# EXERCISE GOAL
Please reproduce the full listing exactly, with nothing added.
────────────────
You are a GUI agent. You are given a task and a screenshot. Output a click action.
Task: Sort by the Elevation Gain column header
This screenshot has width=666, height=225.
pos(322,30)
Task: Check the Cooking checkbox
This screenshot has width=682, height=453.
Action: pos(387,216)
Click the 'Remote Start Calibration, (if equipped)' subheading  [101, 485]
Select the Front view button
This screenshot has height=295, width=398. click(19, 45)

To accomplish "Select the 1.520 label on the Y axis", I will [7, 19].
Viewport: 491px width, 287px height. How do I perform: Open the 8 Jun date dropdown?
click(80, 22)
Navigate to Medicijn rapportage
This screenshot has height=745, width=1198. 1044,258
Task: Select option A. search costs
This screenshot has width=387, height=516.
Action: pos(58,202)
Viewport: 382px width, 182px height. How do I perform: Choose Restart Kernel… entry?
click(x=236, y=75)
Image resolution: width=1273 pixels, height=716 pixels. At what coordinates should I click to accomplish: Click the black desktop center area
────────────────
# RESULT OF THIS TASK
You are a GUI agent. You are given a task and a screenshot. Output a click action.
Task: Sort by the Elevation Gain column header
This screenshot has width=666, height=225.
pos(322,30)
Task: Check the Cooking checkbox
This screenshot has width=682, height=453.
Action: pos(387,216)
Click the 'Remote Start Calibration, (if equipped)' subheading  [101, 485]
Select the Front view button
This screenshot has height=295, width=398. click(19, 45)

To accomplish "Select the 1.520 label on the Y axis", I will [7, 19].
Viewport: 491px width, 287px height. How do I perform: Open the 8 Jun date dropdown?
click(80, 22)
Navigate to Medicijn rapportage
This screenshot has height=745, width=1198. 1044,258
Task: Select option A. search costs
This screenshot has width=387, height=516.
Action: pos(58,202)
Viewport: 382px width, 182px height. How do I perform: Choose Restart Kernel… entry?
click(x=236, y=75)
Image resolution: width=1273 pixels, height=716 pixels. At what coordinates should I click to accomplish: Click the black desktop center area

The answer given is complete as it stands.